Y resulta que cuando alguien cae en desgracia, ¡a retirarle el título de Predilecto, de Adoptivo, a quitarle el nombre de su calle! El pueblo que costeó tantos actos y honores ahora tiene que costear su retirada. ¿No podían dejarse de tantos premios y honores… para luego retirarlos?
Nos hemos desviado con el dispendio y la frivolidad. Volviendo al inicial asunto: ¿Se pueden poner penas no tipificadas? ¿Es lógico volver a la barbarie de tener que inventar, una vez cometido el crimen, y una vez conocida la cara del delincuente, entonces inventarse nuevas penas y castigos? El más severo de los códigos penales de la Antigüedad, cargado de penas de muerte en sus diversas modalidades, y de castigos corporales, al menos tipificaba, para no dar lugar a la venganza emocional del momento.

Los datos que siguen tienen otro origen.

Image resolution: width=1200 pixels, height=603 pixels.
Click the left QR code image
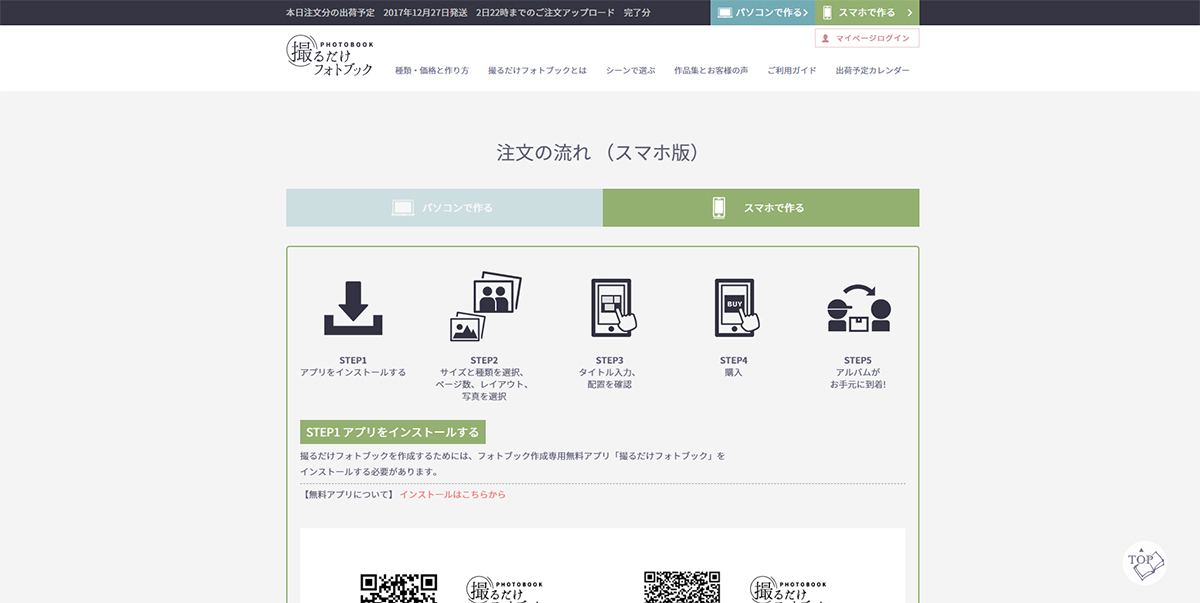point(398,588)
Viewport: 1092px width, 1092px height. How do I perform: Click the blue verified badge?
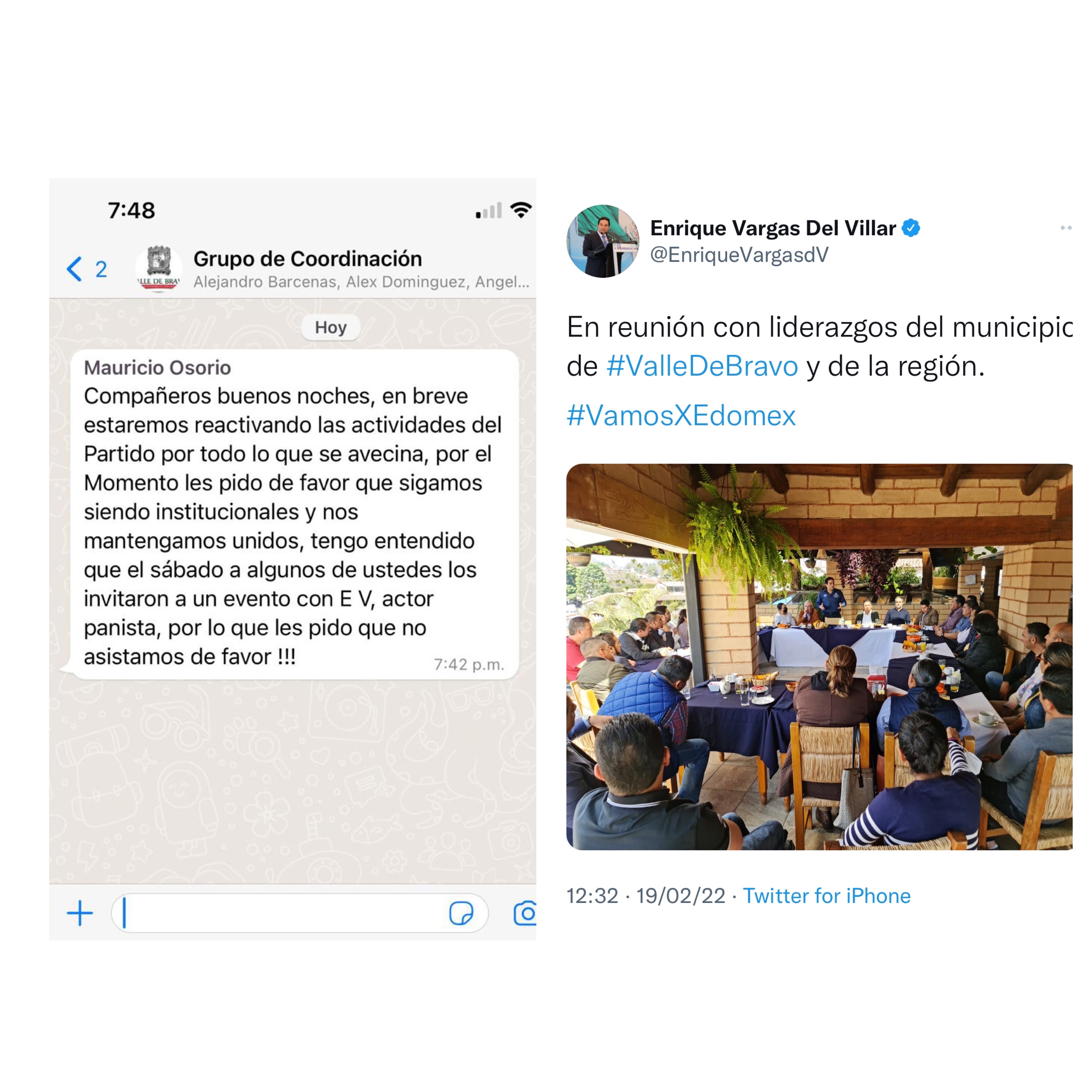click(911, 228)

Hasta los códigos más crueles reflejan el sentido, hoy perdido, de que la ley tenía una serena majestad.
Se ha invertido por completo la máxima tradicional: “Odia el delito, y compadece al delincuente”. Hoy nadie odia el delito; pero de vez en cuando se levanta un visceral odio popular hacia un delincuente – y desde arriba eso parece que hasta se fomenta.
Y de los nombres de calles, relacionado también con esto, hablaremos otro día.